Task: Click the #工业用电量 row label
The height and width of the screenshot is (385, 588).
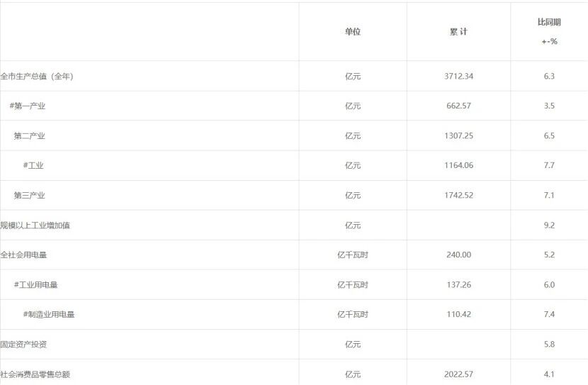Action: point(36,285)
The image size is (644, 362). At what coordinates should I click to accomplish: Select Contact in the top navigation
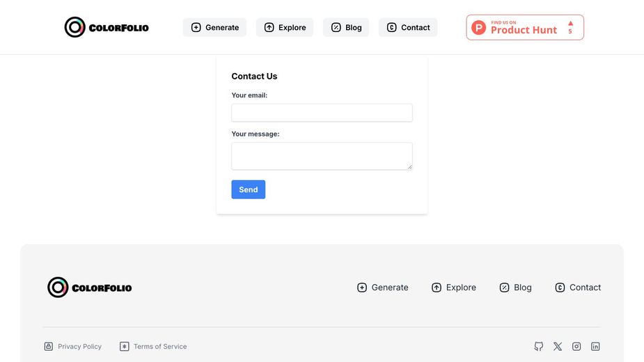pos(408,28)
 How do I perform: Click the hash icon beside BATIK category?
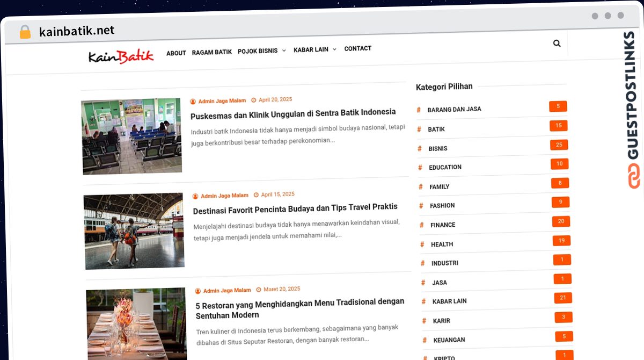click(419, 129)
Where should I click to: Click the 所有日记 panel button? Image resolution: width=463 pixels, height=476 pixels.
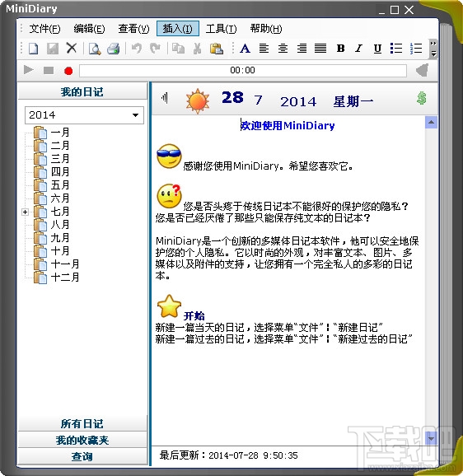[82, 423]
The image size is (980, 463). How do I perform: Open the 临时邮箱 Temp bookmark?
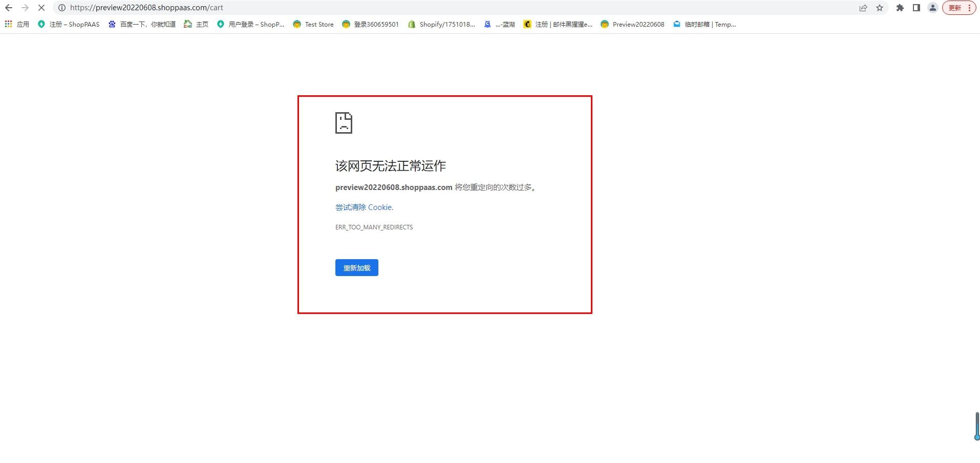(x=705, y=24)
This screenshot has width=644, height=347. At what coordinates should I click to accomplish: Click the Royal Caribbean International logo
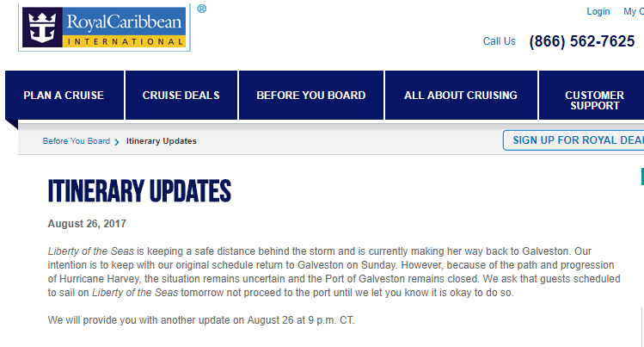(104, 28)
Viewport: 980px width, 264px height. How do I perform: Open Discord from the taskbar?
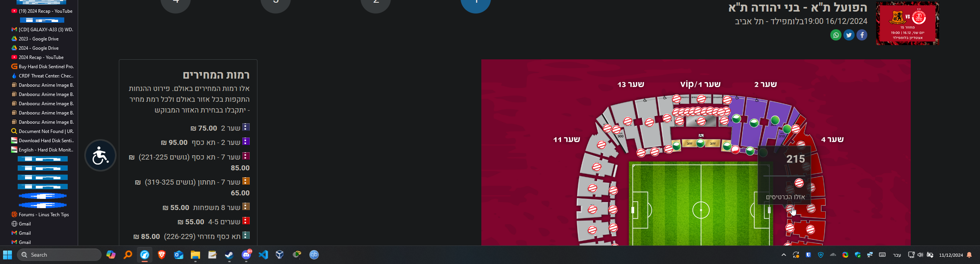tap(246, 255)
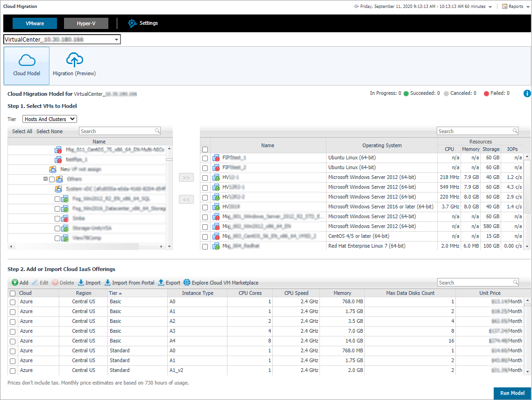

- [PROBLEM TO SOLVE]: Where an entry contains an image, skip the image; repeat everything else exactly.

- [ANSWER TO THIS TASK]:
Task: Click the #工业用电量 row label
The height and width of the screenshot is (385, 588).
Action: point(36,285)
The image size is (644, 362). At what coordinates should I click to accomplish: Select Contact in the top navigation
pos(408,28)
 How do I perform: Click the hash icon beside BATIK category?
click(419, 129)
Where should I click to: Click the 所有日记 panel button? Image resolution: width=463 pixels, height=476 pixels.
[82, 423]
The image size is (980, 463). How do I perform: Open the 临时邮箱 Temp bookmark?
(x=705, y=24)
This screenshot has width=644, height=347. At what coordinates should I click to accomplish: Click the Royal Caribbean International logo
(104, 28)
Viewport: 980px width, 264px height. How do I perform: Open Discord from the taskbar?
tap(246, 255)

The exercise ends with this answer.